Des difficultés pour se procurer des bouteilles d'eau
Quant aux distributions de bouteilles d'eau, moyen à ce jour le plus sûr de boire une eau potable, beaucoup ne parviennent pas à savoir où et quand ces distributions se déroulent. Lundi, des distributions avaient été annoncées par la préfecture à Tsoundzou 1 et 2, Koungou, Acoua, Chiconi, Ouangani, Bandrélé, Chirongui et Bouéni, sans plus de précisions sur les horaires ni les lieux. Seule la mairie de Mamoudzou est parvenue à établir un planning de distribution, relaie Mayotte la 1ère. Depuis le début de la crise, 390 000 litres d'eau ont été livrés, également par le biais de citernes, a tenu à rappeler la préfecture lors de son point de situation lundi.

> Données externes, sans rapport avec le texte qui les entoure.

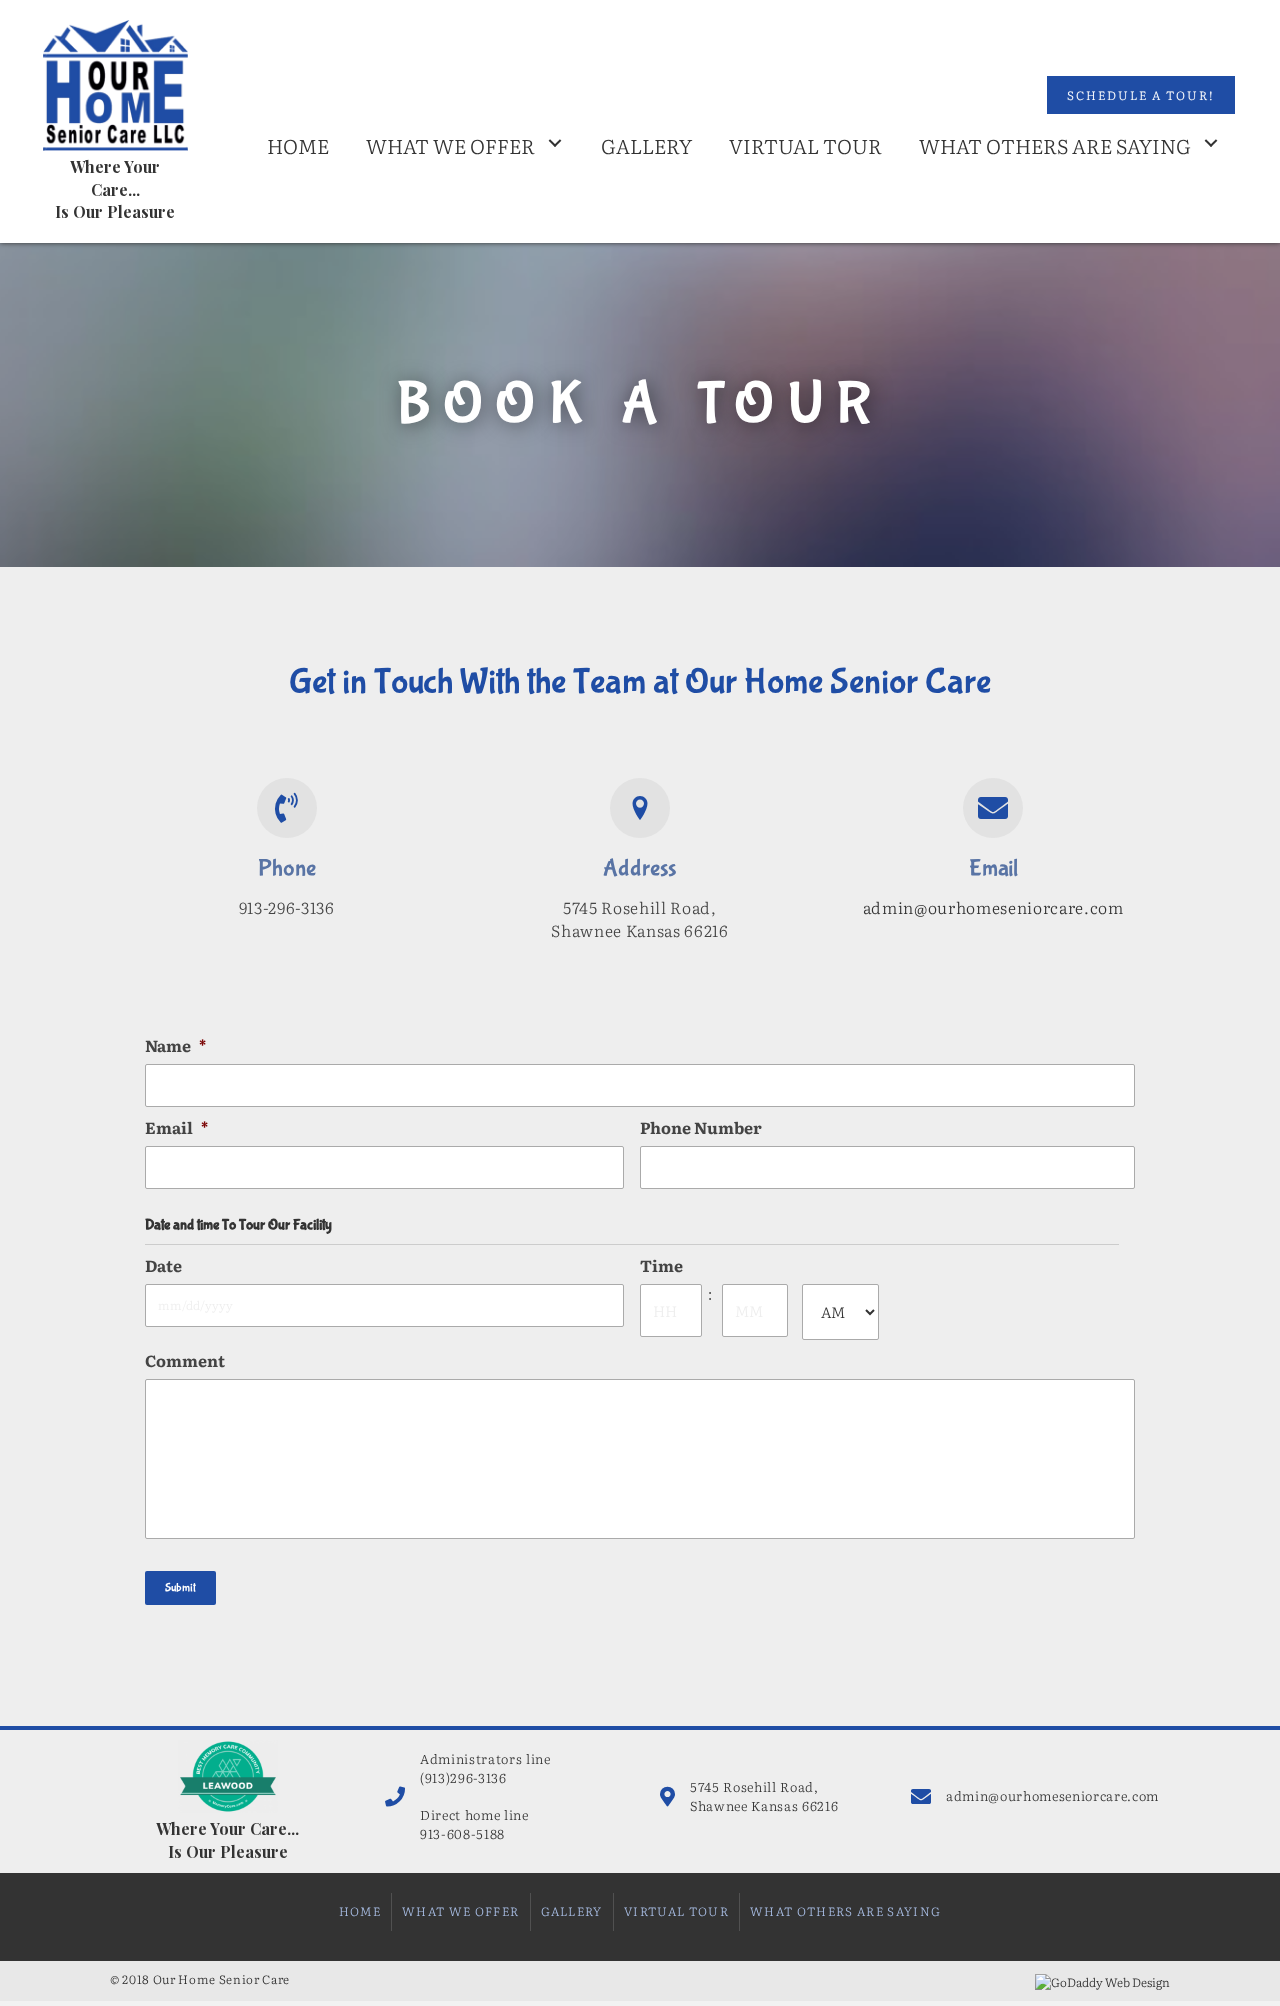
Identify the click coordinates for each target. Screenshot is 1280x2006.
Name (175, 1045)
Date (163, 1265)
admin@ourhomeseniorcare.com (993, 907)
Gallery (572, 1911)
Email (176, 1127)
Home (360, 1911)
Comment (185, 1360)
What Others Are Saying (845, 1911)
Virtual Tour (676, 1911)
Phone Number (701, 1127)
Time (661, 1265)
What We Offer (460, 1911)
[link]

Le ministre de l'Intérieur a assuré de son côté dans Le Journal du dimanche que la situation s'améliorerait dans le courant de la semaine avec "la distribution de bouteilles d'eau qui arrivent en masse, à proportion de plus de 30 000 litres d'eau par jour", ainsi que l'arrivée, lundi, d'"un porte-conteneurs pour livrer 1 600 000 litres d'eau". Bruno Retailleau a par ailleurs annoncé la mise en place de "deux stations de production d'eau de la sécurité civile et d'une station projetée par Veolia" à partir du milieu de la semaine "pour alimenter l'ensemble des Mahorais". Le préfet de Mayotte, lui, se veut confiant : "Le rétablissement de l'eau potable est prévu à 100% dans les prochains jours."